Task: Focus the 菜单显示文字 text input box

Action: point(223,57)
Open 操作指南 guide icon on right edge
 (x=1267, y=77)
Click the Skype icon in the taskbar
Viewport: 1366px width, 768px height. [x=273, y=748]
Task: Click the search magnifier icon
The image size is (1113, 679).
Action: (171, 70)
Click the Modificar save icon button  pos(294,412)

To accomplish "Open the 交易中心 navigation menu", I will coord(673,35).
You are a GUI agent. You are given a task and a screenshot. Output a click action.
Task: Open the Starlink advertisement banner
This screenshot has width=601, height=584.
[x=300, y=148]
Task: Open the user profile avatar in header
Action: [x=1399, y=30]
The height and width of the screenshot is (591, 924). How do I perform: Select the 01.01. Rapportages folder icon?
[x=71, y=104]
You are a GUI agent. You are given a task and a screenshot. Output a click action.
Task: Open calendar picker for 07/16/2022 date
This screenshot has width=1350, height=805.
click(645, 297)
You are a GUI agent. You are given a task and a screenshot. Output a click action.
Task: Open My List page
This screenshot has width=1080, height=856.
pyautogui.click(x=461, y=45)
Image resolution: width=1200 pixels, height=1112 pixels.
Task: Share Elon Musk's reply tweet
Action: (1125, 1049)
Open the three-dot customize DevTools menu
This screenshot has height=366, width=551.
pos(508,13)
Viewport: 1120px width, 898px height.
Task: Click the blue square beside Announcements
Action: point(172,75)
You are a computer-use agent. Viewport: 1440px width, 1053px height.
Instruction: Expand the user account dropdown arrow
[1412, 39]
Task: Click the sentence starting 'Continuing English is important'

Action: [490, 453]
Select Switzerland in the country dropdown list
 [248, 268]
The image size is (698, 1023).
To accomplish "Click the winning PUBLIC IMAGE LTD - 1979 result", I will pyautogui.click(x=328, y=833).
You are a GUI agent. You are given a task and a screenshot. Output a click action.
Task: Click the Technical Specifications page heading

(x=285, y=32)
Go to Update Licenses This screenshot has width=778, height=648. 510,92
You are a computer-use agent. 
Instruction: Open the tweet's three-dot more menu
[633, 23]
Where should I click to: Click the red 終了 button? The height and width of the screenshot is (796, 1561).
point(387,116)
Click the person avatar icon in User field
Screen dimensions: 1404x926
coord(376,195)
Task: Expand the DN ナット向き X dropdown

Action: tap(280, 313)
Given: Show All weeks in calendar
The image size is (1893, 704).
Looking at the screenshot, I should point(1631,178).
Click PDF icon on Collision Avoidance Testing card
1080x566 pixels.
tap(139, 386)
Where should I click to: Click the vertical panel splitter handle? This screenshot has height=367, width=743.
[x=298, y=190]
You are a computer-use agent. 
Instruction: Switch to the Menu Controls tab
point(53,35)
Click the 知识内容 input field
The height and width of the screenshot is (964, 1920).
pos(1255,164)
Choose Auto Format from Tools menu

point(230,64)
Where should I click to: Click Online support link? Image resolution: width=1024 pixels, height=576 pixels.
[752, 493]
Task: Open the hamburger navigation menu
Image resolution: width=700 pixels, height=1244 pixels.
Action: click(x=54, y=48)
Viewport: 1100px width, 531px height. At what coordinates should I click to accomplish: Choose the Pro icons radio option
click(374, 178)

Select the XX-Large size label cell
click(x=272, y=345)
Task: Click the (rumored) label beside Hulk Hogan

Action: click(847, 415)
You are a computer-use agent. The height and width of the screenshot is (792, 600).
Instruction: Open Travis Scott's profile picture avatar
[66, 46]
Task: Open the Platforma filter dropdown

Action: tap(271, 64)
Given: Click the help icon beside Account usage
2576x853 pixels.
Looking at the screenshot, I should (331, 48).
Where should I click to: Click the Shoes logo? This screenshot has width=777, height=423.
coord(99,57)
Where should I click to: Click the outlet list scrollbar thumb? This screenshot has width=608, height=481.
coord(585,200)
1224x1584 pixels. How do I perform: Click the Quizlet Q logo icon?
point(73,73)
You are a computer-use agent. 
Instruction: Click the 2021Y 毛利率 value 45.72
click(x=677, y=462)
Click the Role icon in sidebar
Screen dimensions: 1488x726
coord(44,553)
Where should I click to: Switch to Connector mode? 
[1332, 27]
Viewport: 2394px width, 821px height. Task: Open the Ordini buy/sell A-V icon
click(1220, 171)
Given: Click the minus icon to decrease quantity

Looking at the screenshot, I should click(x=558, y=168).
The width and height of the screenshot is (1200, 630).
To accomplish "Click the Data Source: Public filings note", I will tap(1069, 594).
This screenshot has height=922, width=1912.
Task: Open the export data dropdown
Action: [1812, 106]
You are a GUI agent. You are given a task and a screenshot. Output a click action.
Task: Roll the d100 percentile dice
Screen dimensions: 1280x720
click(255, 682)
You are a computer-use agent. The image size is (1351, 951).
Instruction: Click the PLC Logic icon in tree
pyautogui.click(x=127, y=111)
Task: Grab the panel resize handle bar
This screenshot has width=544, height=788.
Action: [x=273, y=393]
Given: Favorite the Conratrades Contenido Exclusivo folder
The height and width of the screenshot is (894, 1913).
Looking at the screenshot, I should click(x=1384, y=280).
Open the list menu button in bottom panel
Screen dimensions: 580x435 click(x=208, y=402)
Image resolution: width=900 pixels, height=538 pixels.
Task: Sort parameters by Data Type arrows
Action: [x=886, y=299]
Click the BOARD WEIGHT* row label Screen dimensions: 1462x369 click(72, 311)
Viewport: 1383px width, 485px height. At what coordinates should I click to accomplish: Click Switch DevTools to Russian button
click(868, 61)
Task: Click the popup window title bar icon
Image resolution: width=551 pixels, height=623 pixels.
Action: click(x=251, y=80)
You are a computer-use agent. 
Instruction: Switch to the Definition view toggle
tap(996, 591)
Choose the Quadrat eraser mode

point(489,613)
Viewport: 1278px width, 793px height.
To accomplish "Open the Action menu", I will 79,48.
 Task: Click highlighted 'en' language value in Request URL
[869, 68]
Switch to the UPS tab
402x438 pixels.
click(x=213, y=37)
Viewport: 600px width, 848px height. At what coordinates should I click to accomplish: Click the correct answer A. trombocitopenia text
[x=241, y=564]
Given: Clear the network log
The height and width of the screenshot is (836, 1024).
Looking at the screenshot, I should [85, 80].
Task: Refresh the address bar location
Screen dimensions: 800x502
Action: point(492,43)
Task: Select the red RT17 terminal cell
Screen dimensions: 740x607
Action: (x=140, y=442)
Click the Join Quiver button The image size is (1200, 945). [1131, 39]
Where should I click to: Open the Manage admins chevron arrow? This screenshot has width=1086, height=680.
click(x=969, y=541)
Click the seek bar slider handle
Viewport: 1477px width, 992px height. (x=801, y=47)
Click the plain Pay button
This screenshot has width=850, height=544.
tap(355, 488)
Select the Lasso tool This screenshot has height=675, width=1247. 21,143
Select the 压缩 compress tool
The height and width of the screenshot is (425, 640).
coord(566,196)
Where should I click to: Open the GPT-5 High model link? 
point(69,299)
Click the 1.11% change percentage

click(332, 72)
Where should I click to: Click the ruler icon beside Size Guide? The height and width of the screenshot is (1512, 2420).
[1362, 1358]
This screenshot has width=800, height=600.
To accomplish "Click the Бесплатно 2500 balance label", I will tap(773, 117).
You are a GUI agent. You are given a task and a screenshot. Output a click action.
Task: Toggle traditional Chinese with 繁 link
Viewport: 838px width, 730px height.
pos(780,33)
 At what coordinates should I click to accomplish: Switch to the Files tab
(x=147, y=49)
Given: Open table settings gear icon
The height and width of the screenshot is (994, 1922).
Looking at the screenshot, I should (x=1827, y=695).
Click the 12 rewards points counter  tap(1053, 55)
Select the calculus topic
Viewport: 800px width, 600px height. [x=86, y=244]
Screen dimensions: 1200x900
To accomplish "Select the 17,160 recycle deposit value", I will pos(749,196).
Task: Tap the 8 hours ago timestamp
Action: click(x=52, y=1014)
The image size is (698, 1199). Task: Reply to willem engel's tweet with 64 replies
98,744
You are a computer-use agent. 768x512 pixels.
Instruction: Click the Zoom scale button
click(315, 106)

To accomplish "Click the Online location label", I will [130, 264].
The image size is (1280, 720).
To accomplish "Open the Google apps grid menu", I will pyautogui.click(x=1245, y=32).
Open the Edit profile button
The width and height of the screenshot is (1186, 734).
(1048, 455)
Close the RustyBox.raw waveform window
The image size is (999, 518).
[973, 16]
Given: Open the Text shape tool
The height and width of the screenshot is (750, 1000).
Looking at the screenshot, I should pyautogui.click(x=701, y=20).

-------------------------

◆ **What is required**
In the records above, find the line containing "Task: Open the Starlink advertisement banner" and restate word for word every line from the first through that one.

◆ **Reply to the task**
Task: Focus the 菜单显示文字 text input box

Action: point(223,57)
Open 操作指南 guide icon on right edge
 (x=1267, y=77)
Click the Skype icon in the taskbar
Viewport: 1366px width, 768px height. [x=273, y=748]
Task: Click the search magnifier icon
The image size is (1113, 679).
Action: (171, 70)
Click the Modificar save icon button  pos(294,412)

To accomplish "Open the 交易中心 navigation menu", I will coord(673,35).
You are a GUI agent. You are given a task and a screenshot. Output a click action.
Task: Open the Starlink advertisement banner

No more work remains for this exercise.